BROC2022 LIMITED - Analysis Report

Company Number: 14283071

Analysis Date: 2025-07-29 19:38 UTC

  1. Credit Opinion:
    CONDITIONAL APPROVAL. BROC2022 LIMITED is a very young private limited company operating in management consultancy. While it remains active and compliant with filing deadlines, the latest financials show a material deterioration in working capital and net assets within its second full year of trading. The company’s net current liabilities position and near-zero net assets as of August 2024 indicate tight liquidity and limited buffer to absorb financial shocks. Approval for credit should be conditional on close monitoring and possibly limited to short-term or secured facilities until the company demonstrates improved financial stability and cash flow generation.

  2. Financial Strength:
    The balance sheet reveals a significant decline in shareholder funds from £28,473 at August 2023 to only £132 at August 2024. Fixed assets are negligible (£825) and do not provide much collateral value. Current assets increased from £55,294 to £85,179, but current liabilities rose disproportionately from £44,445 to £85,872, resulting in negative net working capital of £693. This suggests that the company has increased short-term obligations faster than its liquid resources, weakening its solvency. The micro-entity status limits the detail available, but the erosion of equity indicates operating losses or distributions exceeding profits.

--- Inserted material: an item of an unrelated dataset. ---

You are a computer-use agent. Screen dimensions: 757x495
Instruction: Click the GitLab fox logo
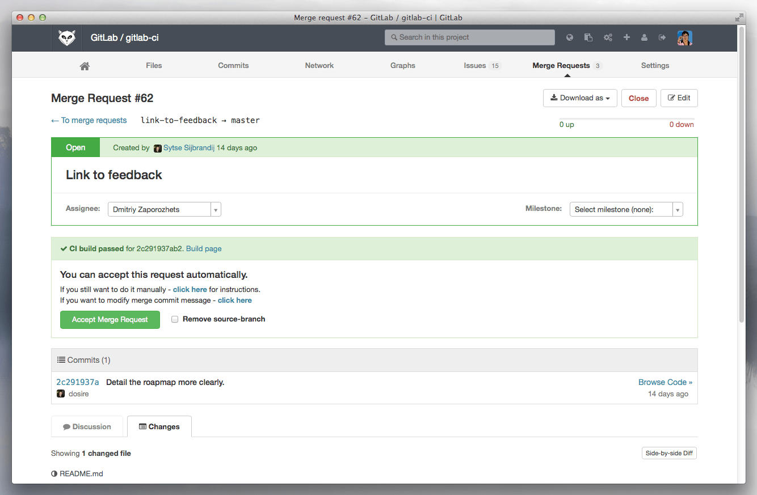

  3. Cash Flow Assessment:
    The negative net current assets imply the company may be relying on short-term credit or delayed payments to meet its obligations. Without a profit and loss statement included, it is unclear if operating cash flows are positive or if working capital management issues exist. The small employee base (2 persons) suggests a lean operation, but the imbalance between current assets and liabilities is a concern. Cash flow risk is elevated, and the company’s ability to service debt depends on improving receivables collection, controlling payables, or securing additional financing.

  4. Monitoring Points:

  • Monitor subsequent filings for signs of equity restoration or profitability.
  • Track changes in working capital and liquidity ratios.
  • Watch for any increases in director loans or related-party transactions that might mask cash flow issues.
  • Confirm the company maintains compliance with statutory filings and no adverse credit events occur.
  • Assess the business impact of the owners’ management strategy and any external market conditions affecting consultancy demand.